FADE: Frequency-Adaptive Decay Encoding — attention-aware tiered KV cache compression for LLM inference.
Project description
FADE
Frequency-Adaptive Decay Encoding — drop-in KV cache compression for HuggingFace transformers. Shrinks the KV cache 3–23× depending on config, with near-baseline quality.
from fade import FadeConfig, create_tiered_cache
cache = create_tiered_cache(model, config=FadeConfig.safe())
out = model.generate(input_ids, past_key_values=cache, max_new_tokens=256)
Works with model.generate() — greedy, sampling, beam search.
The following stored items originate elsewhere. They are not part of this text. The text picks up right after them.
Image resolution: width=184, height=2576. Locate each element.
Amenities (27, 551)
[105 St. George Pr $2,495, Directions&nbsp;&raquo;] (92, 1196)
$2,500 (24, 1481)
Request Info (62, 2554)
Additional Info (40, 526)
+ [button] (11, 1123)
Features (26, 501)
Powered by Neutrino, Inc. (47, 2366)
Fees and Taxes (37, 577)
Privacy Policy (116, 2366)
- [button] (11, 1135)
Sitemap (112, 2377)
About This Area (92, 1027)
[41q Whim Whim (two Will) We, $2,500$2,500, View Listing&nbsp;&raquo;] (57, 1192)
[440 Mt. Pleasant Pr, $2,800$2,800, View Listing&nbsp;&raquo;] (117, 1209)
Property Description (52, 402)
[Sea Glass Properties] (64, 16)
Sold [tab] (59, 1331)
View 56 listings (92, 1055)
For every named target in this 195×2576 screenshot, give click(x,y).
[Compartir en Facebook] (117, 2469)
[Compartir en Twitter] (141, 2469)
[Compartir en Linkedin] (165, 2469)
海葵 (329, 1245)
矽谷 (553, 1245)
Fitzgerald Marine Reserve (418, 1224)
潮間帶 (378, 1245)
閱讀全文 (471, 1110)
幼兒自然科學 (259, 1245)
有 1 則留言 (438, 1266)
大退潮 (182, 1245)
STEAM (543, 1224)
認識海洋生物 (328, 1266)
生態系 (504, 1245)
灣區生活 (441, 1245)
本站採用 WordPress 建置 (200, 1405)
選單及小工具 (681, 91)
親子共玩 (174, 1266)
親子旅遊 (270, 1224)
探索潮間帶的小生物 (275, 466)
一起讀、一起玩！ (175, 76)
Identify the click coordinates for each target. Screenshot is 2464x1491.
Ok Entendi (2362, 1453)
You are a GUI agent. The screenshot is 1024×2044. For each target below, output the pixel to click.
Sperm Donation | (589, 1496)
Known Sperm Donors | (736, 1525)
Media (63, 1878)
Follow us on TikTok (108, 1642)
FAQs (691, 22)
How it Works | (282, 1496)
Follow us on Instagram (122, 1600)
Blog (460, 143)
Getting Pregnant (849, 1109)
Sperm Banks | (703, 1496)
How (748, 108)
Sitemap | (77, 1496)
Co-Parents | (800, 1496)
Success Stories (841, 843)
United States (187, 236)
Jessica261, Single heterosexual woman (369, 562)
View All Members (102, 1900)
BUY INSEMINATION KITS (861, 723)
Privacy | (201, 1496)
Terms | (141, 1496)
No manual decode loop needed.
How it works
Tokens live in tiers based on age and attention importance:
| Tier | What's stored | When |
|---|---|---|
| FP16 | Full precision | First N_SINK tokens + last RECENT_WINDOW tokens |
| INT4 | Bit-packed 4-bit | Middle-aged tokens (the bulk of the cache) |
| INT2 | Grouped 2-bit | Optional deeper compression (lossy) |
| PQ | Product-quantized codes | ~2 bits/element via trained codebook (Phase 3) |
| Evicted | Nothing | Dropped when INT4_BUDGET is finite |
When tokens are evicted, surviving K tensors are un-RoPE'd at old positions and re-RoPE'd with contiguous StreamingLLM positions.
Install
From PyPI:
pip install fade-kv
pip install fade-kv[server] # adds fade-server CLI
From source (development):
python -m venv .venv
.\.venv\Scripts\Activate.ps1
pip install torch # match your CUDA version: https://pytorch.org/get-started/locally/
pip install -e ".[dev]"
Optional extras: pip install fade-kv[cuda] (accelerate), fade-kv[eval] (datasets), fade-kv[codebook] (scikit-learn for PQ).
Quick start
Presets
from fade import FadeConfig, create_tiered_cache
# Safe: ~3-4x compression, 100% greedy match. No eviction.
cache = create_tiered_cache(model, config=FadeConfig.safe())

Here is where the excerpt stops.